The pattern also included a matching skirt and a girdle (a two-toned scarflike belt that matched the collar), but since it already took me so long to knit the blouse, I decided to stop here for now. Maybe I will complete the ensemble later. I lucked out at Swish Vintage in Edmonton and found two hand-knit skirts from around the ’30s or ’40s that I can use for a historically-accurate pairing anyway!

Ironically, I was first led to believe that this pattern was from around 1941, per a collection of scans from an archival website, Wartime Canada. The scanned booklet was missing a few pages (including the cover and anything with a concrete date). Wartime Canada is maintained by a legion of historians, professors, and students out of the University of Western Ontario, so I trusted their estimation.

However, as I delved deeper into my research, I learned that Monarch slowed production on yarns that weren’t soldier-approved navy blue, khaki, grey, and black during World War II until 1945. So it seemed anachronistic for a yarn company to put out a pattern book that exclusively used super-colourful yarns that weren’t in production.

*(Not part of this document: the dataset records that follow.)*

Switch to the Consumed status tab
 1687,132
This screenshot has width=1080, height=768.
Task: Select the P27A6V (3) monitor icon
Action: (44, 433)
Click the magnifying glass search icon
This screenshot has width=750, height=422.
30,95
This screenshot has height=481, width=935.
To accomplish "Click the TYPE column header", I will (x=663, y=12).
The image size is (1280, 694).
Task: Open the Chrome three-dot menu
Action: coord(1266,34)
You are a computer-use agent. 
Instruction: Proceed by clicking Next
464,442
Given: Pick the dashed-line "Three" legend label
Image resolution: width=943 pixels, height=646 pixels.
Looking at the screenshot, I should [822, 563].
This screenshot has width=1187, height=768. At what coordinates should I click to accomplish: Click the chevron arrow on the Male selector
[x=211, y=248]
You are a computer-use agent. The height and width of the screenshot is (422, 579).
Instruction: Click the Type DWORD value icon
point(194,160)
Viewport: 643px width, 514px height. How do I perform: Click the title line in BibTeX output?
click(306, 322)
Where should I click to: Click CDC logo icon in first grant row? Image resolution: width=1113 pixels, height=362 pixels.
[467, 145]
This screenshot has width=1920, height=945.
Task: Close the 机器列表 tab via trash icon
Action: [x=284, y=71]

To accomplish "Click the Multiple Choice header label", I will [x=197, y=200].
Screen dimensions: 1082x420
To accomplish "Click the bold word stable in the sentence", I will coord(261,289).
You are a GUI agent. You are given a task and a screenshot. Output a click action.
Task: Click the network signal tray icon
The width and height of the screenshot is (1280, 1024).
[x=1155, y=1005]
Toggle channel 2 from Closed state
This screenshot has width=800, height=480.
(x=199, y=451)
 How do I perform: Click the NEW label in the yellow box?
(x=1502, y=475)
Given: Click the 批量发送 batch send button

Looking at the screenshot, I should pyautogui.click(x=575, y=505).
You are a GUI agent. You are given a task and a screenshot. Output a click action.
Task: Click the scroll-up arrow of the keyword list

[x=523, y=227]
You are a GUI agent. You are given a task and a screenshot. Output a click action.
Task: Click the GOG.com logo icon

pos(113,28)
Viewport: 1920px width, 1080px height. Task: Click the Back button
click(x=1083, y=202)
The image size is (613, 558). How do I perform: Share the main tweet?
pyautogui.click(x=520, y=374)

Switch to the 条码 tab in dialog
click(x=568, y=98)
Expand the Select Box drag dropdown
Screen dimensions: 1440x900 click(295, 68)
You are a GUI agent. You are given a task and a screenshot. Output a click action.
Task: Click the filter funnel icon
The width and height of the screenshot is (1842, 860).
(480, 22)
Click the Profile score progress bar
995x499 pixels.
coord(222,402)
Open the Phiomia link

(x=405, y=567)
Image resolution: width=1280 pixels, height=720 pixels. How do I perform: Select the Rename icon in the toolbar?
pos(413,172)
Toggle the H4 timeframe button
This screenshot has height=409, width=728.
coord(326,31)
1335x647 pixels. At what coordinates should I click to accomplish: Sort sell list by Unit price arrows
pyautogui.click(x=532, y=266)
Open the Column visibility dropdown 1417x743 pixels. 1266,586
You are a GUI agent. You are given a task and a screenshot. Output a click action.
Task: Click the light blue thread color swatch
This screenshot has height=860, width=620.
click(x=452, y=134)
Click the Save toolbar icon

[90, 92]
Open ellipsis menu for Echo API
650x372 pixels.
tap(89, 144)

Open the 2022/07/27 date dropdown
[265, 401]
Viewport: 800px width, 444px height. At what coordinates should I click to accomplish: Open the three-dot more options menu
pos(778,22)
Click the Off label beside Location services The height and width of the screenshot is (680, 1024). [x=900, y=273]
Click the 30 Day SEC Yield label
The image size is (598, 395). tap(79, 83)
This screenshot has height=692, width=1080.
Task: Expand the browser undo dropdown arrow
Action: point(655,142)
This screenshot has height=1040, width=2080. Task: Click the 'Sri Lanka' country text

As such, I wondered if maybe it was from 1945 onward. The patterns were numbered sequentially (700-723), so I thought I would have some luck estimating the date based on that. I was hoping to at least find numbered patterns close to this range that I could make an estimate from, but as luck would have it on March 3, 2024 (literally days ago as of writing this), a seller on Etsy listed a PDF of the exact same booklet in its entirety, which is how I learned that my vintage knitting series was actually starting pre-war.

It was only two years after this pattern came out when the world would see another earth-shattering historical event, one in which knitting had also played an important role. We will look at that in the next installment of A Stitch in Time.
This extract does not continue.